At the end of the response, specify the name of the lecture this context is taken from in the format:
Resources: *Lecture Title*
where *Lecture Title* should be substituted with the title of all resource lectures.
'''

prompt_template = PromptTemplate.from_template(TEMPLATE)

In [6]:
chat = ChatOllama(model="llama3.2",
                  num_predict=250)

In [7]:
question = "What software do data scientists use?"

In [8]:
chain = ({'context': retriever, 
         'question': RunnablePassthrough()} 
         | prompt_template 
         | chat 
         | StrOutputParser())

In [9]:
chain.invoke(question)

Update of nonexisting embedding ID: 55409552-1943-4892-949a-3b475ff9c840
Delete of nonexisting embedding ID: 55409552-1943-4892-949a-3b475ff9c840


'Based on the provided context, the software used by data scientists include:\n\n1. R\n2. Python\n3. Apache Hadoop\n4. Apache Hbase\n5. MongoDB (referenced as "Mongo DB")\n\nThese tools are mentioned in the lecture as being widely used in the field of data science.\n\nResources: Programming Languages & Software Employed in Data Science - All the Tools You Need'

In [10]:
print('Data scientists use a variety of software tools. R and Python are the two most popular tools as they can manipulate data and are integrated within multiple data and data science software platforms. They are adaptable and can solve a wide range of business and data-related problems. Hadoop is a software framework designed to handle the complexity and computational intensity of big data by distributing computational tasks on multiple computers. Additionally, Power BI, SaS, Qlik, and Tableau are top-notch examples of software designed for business intelligence visualizations.\n\nResources: Programming Languages & Software Employed in Data Science - All the Tools You Need')
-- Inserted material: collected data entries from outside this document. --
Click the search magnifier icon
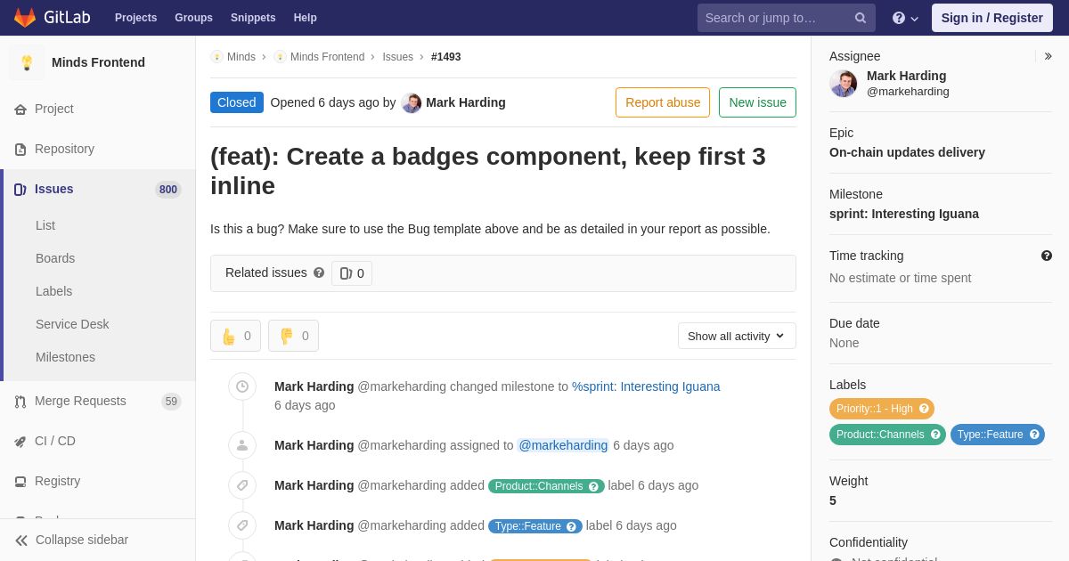Image resolution: width=1069 pixels, height=561 pixels. pos(861,18)
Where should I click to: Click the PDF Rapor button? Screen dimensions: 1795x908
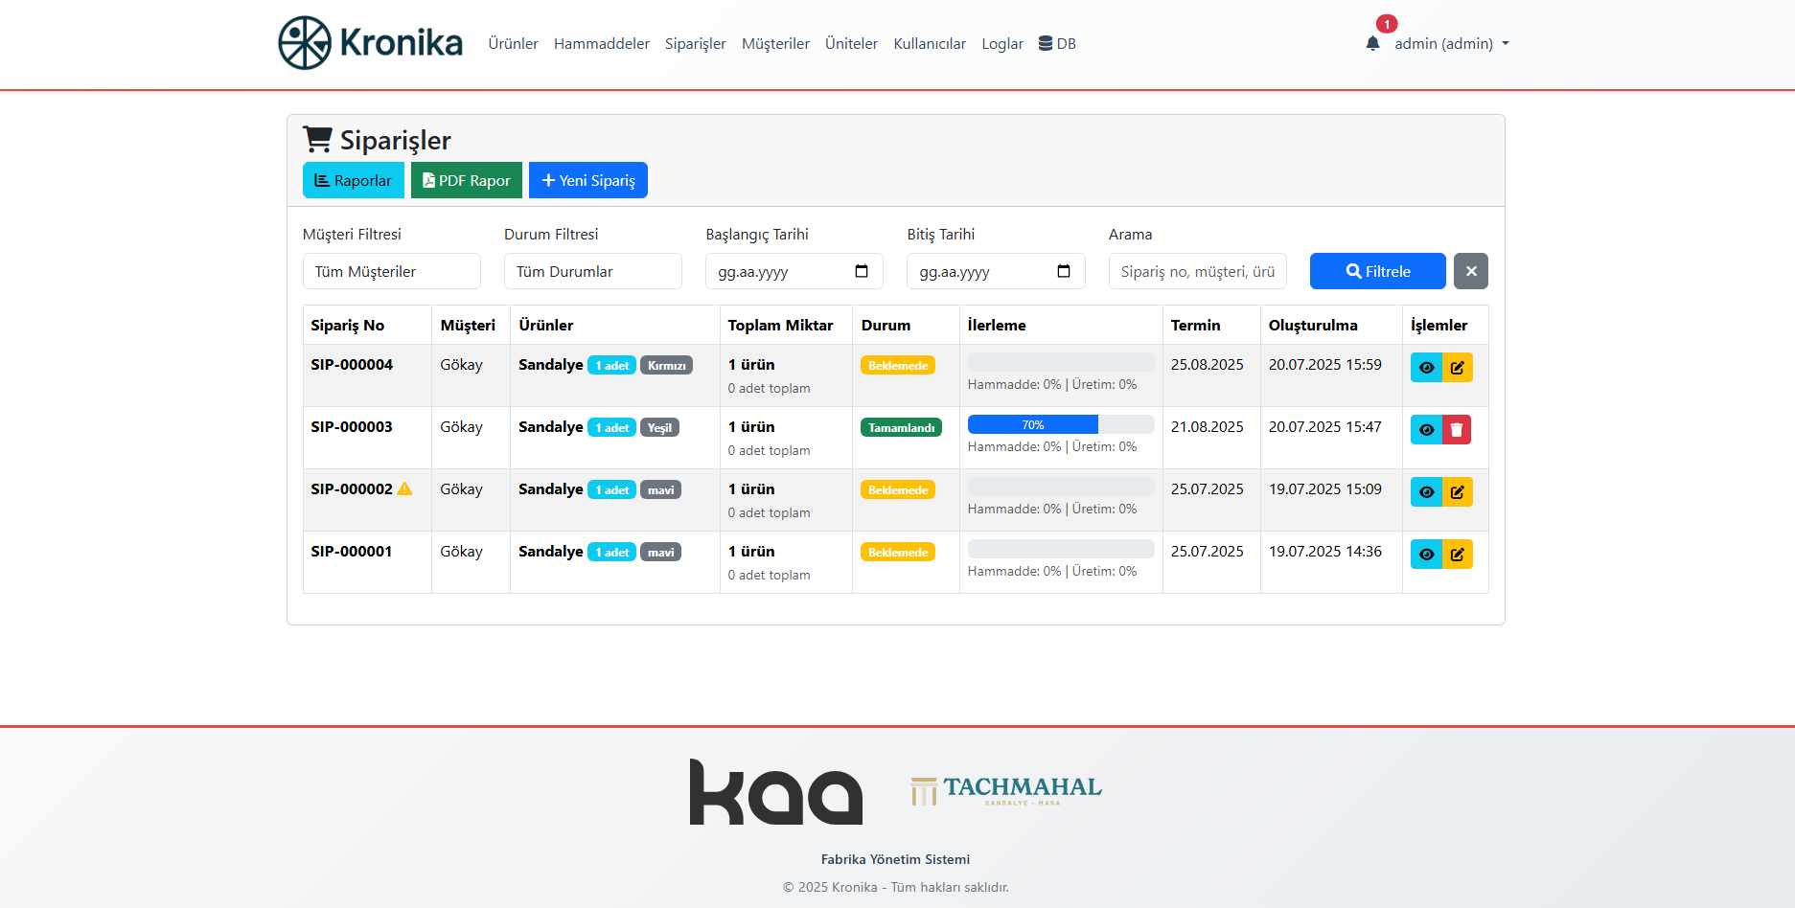coord(466,180)
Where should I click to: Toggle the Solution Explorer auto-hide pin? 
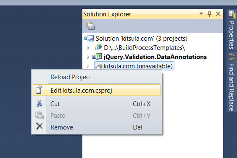click(209, 14)
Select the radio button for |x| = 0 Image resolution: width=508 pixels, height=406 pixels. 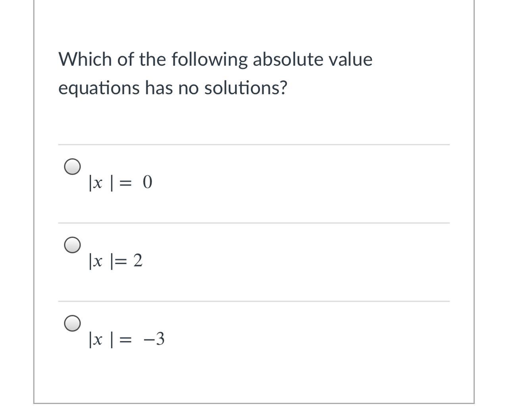point(72,167)
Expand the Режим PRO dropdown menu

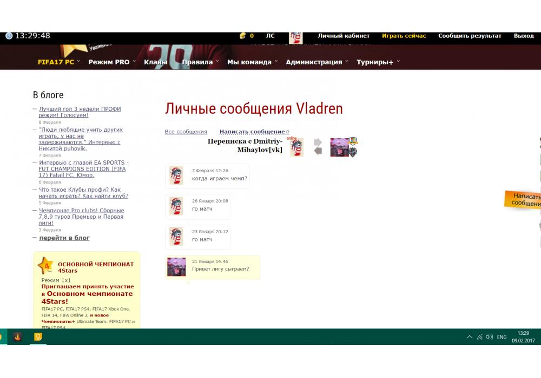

Data scientists use a variety of software tools. R and Python are the two most popular tools as they can manipulate data and are integrated within multiple data and data science software platforms. They are adaptable and can solve a wide range of business and data-related problems. Hadoop is a software framework designed to handle the complexity and computational intensity of big data by distributing computational tasks on multiple computers. Additionally, Power BI, SaS, Qlik, and Tableau are top-notch examples of software designed for business intelligence visualizations.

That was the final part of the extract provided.